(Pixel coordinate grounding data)
--------------------------------------------------

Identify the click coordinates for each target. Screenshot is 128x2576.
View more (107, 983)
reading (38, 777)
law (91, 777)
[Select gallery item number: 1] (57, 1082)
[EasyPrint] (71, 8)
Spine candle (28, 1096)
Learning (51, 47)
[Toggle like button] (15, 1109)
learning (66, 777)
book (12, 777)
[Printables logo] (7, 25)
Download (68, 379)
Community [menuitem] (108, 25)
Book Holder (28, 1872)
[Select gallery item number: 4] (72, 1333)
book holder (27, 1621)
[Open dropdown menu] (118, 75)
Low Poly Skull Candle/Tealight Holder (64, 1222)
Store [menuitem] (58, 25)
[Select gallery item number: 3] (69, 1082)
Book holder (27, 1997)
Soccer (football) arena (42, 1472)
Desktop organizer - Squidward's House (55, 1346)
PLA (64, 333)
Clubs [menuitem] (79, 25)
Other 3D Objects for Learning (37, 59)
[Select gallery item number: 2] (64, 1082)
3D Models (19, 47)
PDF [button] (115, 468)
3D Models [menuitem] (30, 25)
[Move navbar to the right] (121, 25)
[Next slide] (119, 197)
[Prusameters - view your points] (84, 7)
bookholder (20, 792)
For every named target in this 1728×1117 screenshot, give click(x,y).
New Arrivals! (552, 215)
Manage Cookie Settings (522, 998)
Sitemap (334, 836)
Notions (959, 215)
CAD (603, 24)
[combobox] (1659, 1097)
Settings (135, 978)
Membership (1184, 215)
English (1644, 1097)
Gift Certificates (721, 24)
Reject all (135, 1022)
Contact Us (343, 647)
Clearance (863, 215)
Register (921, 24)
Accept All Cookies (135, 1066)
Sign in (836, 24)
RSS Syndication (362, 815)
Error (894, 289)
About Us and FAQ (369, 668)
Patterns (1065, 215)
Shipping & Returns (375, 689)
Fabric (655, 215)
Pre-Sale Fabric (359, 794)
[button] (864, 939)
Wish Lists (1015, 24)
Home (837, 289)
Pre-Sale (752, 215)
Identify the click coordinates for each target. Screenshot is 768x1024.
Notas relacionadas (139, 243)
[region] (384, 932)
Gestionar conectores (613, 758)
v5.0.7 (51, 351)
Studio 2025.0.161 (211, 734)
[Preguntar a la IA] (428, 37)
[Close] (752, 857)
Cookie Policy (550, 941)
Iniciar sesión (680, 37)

--------------------------------------------------

Exercise requirements> Reply with the complete data above, every character as it stands.

Response>
Identify the click coordinates for each target. Screenshot is 128x2576.
View more (107, 983)
reading (38, 777)
law (91, 777)
[Select gallery item number: 1] (57, 1082)
[EasyPrint] (71, 8)
Spine candle (28, 1096)
Learning (51, 47)
[Toggle like button] (15, 1109)
learning (66, 777)
book (12, 777)
[Printables logo] (7, 25)
Download (68, 379)
Community [menuitem] (108, 25)
Book Holder (28, 1872)
[Select gallery item number: 4] (72, 1333)
book holder (27, 1621)
[Open dropdown menu] (118, 75)
Low Poly Skull Candle/Tealight Holder (64, 1222)
Store [menuitem] (58, 25)
[Select gallery item number: 3] (69, 1082)
Book holder (27, 1997)
Soccer (football) arena (42, 1472)
Desktop organizer - Squidward's House (55, 1346)
PLA (64, 333)
Clubs [menuitem] (79, 25)
Other 3D Objects for Learning (37, 59)
[Select gallery item number: 2] (64, 1082)
3D Models (19, 47)
PDF [button] (115, 468)
3D Models [menuitem] (30, 25)
[Move navbar to the right] (121, 25)
[Next slide] (119, 197)
[Prusameters - view your points] (84, 7)
bookholder (20, 792)
For every named target in this 1728×1117 screenshot, give click(x,y).
New Arrivals! (552, 215)
Manage Cookie Settings (522, 998)
Sitemap (334, 836)
Notions (959, 215)
CAD (603, 24)
[combobox] (1659, 1097)
Settings (135, 978)
Membership (1184, 215)
English (1644, 1097)
Gift Certificates (721, 24)
Reject all (135, 1022)
Contact Us (343, 647)
Clearance (863, 215)
Register (921, 24)
Accept All Cookies (135, 1066)
Sign in (836, 24)
RSS Syndication (362, 815)
Error (894, 289)
About Us and FAQ (369, 668)
Patterns (1065, 215)
Shipping & Returns (375, 689)
Fabric (655, 215)
Pre-Sale Fabric (359, 794)
[button] (864, 939)
Wish Lists (1015, 24)
Home (837, 289)
Pre-Sale (752, 215)
Identify the click coordinates for each target. Screenshot is 768x1024.
Notas relacionadas (139, 243)
[region] (384, 932)
Gestionar conectores (613, 758)
v5.0.7 (51, 351)
Studio 2025.0.161 (211, 734)
[Preguntar a la IA] (428, 37)
[Close] (752, 857)
Cookie Policy (550, 941)
Iniciar sesión (680, 37)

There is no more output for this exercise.